Another raindrop. Another. Soon the perfect blue sky is clouded over, rain pouring down like the Gamemakers are literally dumping buckets over the arena.

Maysilee tilts her head up to the grey sky, as if it were snowing instead. Haymitch is the more pragmatic of the pair, raising his empty bottle and his mouth at the same time.

After what must have been less than half a minute, the rain cuts off abruptly, the fake, too-yellow sun beaming like nothing ever happened. White clouds. They're both wet and shivering, though, hair plastered to their faces.

He looks at the dismal fourth of rainwater in his bottle and doesn't say anything.

"Well, I suppose we could've used a shower," she says, half seriously, half to fill the silence. He's never had a shower before in his life, except in the Capitol. (She has.)

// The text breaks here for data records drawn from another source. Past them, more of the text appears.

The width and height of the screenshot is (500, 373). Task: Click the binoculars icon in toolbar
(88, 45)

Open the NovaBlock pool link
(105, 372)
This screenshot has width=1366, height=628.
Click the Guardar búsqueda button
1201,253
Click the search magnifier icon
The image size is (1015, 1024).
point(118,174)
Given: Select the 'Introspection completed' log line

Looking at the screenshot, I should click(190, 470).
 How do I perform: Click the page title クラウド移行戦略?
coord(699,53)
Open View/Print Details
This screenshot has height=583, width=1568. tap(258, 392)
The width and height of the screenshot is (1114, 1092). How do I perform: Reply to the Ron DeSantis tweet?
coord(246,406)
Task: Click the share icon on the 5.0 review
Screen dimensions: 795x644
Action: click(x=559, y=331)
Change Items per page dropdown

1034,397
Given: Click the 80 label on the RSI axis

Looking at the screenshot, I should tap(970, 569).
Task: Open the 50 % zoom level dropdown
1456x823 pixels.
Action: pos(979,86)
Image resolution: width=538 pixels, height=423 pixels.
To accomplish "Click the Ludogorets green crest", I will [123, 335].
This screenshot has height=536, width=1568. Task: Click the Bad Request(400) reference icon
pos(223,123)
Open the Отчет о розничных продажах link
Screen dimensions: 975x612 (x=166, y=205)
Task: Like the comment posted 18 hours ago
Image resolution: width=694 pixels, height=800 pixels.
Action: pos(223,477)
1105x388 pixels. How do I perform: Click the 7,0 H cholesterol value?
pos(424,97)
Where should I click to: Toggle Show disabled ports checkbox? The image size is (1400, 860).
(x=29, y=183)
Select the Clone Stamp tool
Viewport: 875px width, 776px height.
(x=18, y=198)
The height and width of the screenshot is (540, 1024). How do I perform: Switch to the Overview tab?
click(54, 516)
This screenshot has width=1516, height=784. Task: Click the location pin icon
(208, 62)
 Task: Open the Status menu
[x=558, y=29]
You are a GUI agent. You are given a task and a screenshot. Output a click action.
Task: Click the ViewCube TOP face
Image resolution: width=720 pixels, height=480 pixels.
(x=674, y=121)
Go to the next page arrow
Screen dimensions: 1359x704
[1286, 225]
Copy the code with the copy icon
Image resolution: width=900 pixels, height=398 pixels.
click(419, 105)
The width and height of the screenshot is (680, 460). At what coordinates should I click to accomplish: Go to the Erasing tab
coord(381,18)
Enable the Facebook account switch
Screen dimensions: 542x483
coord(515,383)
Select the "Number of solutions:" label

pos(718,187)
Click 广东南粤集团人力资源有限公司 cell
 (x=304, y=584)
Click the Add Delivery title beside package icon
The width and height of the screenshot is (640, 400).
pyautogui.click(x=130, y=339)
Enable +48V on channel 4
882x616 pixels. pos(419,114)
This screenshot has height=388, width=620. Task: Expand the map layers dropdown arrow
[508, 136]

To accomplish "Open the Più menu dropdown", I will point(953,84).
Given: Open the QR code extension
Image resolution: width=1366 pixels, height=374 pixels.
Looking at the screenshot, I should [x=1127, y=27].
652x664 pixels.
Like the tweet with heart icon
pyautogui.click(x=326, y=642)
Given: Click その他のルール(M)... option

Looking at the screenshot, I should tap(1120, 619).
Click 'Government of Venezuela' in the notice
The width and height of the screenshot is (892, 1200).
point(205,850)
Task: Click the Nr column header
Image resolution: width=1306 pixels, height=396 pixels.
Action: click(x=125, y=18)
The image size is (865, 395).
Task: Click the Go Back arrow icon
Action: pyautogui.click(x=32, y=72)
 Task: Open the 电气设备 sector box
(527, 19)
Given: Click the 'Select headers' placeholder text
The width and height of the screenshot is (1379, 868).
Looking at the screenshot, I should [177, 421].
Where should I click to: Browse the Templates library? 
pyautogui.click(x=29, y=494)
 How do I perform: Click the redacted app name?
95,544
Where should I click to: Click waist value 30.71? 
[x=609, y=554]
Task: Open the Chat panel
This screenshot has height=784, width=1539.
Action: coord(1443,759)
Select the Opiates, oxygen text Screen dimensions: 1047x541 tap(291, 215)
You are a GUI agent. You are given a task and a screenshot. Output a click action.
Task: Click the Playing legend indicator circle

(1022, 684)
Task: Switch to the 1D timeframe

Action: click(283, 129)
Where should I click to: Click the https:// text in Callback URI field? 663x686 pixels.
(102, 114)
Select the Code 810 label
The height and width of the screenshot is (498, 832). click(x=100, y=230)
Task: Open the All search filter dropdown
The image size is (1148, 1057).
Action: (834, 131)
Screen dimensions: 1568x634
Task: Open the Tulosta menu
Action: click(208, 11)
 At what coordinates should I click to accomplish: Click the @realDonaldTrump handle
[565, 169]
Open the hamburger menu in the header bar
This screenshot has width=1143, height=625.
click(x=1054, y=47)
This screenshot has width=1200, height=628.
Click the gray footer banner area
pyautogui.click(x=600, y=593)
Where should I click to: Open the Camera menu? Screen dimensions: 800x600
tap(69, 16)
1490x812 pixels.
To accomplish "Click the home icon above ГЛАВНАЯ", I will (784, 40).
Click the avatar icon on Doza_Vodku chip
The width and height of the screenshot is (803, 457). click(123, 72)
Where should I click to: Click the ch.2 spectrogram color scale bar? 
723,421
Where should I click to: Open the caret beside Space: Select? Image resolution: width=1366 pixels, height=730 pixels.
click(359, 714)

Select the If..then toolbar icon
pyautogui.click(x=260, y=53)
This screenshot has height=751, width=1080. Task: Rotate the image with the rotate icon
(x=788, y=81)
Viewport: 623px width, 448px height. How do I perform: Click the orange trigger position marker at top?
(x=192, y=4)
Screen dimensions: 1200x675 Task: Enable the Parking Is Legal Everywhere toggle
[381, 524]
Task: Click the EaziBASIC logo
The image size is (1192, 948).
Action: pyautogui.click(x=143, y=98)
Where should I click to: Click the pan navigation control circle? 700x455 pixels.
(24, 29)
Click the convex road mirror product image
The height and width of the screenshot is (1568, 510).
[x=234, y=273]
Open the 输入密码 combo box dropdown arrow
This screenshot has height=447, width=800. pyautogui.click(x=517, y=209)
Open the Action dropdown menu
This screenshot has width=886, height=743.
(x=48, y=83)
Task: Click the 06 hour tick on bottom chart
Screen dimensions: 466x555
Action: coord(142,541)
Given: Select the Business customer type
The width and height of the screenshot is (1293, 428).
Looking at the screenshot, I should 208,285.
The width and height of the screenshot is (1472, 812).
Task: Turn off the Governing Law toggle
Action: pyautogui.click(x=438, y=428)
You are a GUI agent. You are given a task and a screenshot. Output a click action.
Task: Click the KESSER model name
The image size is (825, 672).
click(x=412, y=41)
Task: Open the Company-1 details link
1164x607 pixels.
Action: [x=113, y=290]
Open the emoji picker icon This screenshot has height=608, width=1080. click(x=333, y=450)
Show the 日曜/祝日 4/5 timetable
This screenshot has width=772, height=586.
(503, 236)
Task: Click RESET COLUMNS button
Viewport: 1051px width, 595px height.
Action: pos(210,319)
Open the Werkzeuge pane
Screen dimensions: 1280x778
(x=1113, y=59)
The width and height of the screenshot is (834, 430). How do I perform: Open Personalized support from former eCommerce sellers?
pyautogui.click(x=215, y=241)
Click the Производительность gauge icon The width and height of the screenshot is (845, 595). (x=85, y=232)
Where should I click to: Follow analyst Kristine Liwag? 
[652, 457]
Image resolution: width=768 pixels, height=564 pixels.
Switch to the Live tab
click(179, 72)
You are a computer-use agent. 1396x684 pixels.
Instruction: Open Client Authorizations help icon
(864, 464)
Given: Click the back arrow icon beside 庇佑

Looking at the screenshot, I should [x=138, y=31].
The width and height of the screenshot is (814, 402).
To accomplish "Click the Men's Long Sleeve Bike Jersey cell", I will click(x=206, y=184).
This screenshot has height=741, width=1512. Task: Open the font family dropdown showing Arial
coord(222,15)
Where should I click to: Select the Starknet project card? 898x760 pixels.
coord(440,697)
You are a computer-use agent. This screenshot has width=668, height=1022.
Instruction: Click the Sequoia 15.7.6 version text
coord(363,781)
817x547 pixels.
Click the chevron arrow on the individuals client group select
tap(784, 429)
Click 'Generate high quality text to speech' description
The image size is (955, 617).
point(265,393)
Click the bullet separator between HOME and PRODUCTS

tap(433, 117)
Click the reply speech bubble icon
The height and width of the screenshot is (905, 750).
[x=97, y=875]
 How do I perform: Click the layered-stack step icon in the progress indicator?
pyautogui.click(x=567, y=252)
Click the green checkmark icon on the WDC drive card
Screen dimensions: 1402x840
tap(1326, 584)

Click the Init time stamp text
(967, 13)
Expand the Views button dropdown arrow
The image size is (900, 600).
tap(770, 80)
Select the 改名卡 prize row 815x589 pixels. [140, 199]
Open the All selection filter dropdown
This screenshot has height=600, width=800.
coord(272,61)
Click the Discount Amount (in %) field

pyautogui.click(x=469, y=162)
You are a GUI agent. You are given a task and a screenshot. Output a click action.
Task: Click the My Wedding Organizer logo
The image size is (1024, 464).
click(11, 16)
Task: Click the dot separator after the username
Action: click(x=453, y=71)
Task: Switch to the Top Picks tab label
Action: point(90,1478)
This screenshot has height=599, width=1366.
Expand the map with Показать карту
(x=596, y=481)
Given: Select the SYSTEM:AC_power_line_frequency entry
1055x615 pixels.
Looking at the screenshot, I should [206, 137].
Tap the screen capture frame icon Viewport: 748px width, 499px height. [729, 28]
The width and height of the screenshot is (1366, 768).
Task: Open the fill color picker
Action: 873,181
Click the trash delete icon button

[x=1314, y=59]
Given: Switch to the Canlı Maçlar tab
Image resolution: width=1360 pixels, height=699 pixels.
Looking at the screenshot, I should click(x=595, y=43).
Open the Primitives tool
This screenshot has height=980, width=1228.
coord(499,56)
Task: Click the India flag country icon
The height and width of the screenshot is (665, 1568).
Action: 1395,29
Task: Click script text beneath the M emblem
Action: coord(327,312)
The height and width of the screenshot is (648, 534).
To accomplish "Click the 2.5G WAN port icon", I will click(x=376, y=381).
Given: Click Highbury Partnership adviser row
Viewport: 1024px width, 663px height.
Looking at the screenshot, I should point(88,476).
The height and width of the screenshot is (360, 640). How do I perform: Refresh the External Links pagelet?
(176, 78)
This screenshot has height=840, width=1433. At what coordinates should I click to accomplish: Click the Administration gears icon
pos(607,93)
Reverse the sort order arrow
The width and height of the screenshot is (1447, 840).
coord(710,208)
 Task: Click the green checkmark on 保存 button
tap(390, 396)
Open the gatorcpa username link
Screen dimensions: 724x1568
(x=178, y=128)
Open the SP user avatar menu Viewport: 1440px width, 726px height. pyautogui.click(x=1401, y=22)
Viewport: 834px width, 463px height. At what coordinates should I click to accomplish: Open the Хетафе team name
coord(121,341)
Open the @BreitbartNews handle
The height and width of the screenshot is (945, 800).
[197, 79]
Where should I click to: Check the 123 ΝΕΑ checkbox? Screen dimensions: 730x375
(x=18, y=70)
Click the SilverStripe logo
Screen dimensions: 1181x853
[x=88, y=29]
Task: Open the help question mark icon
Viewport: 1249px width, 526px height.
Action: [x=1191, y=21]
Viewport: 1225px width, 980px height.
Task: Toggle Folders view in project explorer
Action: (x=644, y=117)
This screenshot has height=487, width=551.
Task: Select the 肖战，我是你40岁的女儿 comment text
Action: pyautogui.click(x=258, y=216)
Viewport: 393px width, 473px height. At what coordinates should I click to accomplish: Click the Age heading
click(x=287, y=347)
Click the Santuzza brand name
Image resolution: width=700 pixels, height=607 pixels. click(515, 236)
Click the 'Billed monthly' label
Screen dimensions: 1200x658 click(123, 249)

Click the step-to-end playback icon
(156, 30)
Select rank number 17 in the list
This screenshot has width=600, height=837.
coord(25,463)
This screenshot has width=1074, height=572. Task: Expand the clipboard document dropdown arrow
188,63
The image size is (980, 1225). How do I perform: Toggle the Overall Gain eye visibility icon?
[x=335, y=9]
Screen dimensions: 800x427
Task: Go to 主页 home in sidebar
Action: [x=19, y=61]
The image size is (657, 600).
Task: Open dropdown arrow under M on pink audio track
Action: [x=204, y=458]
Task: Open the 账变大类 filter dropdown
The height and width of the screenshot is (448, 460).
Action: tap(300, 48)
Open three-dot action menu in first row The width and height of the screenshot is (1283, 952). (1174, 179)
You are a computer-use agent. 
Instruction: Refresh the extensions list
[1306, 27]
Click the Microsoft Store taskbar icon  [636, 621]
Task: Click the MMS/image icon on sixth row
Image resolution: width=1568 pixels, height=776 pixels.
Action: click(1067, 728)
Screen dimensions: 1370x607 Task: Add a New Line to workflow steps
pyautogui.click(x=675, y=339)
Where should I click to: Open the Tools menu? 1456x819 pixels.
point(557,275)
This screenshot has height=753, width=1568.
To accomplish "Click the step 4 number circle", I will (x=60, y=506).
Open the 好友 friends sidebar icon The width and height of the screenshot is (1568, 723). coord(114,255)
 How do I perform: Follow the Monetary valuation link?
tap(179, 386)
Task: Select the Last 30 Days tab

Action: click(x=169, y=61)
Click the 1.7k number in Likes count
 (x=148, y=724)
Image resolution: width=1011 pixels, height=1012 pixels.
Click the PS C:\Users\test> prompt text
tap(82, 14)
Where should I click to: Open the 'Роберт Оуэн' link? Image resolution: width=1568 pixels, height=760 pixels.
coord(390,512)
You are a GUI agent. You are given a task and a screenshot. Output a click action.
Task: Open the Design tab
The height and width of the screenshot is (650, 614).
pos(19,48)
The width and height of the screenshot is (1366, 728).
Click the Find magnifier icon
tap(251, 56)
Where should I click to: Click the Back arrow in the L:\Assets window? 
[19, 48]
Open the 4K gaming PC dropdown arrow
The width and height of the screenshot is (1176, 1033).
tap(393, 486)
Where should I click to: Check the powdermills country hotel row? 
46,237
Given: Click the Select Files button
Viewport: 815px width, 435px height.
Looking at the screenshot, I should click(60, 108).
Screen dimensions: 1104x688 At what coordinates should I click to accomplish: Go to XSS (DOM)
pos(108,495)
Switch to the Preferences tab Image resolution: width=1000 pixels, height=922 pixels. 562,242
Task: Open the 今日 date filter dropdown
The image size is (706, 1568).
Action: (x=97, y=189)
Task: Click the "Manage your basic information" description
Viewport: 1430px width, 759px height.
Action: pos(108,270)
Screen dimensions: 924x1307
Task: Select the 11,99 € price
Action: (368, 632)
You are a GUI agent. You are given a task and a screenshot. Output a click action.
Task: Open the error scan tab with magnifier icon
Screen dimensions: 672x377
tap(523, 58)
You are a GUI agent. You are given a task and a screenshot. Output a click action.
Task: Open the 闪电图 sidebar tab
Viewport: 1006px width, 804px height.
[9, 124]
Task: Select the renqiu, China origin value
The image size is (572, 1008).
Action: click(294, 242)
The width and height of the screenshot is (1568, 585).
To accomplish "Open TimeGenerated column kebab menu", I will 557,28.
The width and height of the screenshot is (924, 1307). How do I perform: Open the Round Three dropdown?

"Probably." He shrugs. It's not like the blood from will ever _really _wash away, so why bother? He keeps walking. Almost as if he doesn't care if she's coming with him. He doesn't really, because it's her choice.

"Why?" she asks suddenly, her boots soaked and her feet aching. "Where exactly are we going, Haymitch?"

He doesn't turn, doesn't even look at her. She could walk the opposite way, end their alliance. Survive on her own. Win. Instead she follows him, hurrying to catch up. (He might be a little glad.)

_Where _exactly_ are we going?_ she'd asked.

…he doesn't have an answer yet, but he's working on it.


	9. on a snowy evening

_Additional Disclaimer:_ I don't own any of the song lyrics, quotations, poetry, etc. used, they belong to their respective authors.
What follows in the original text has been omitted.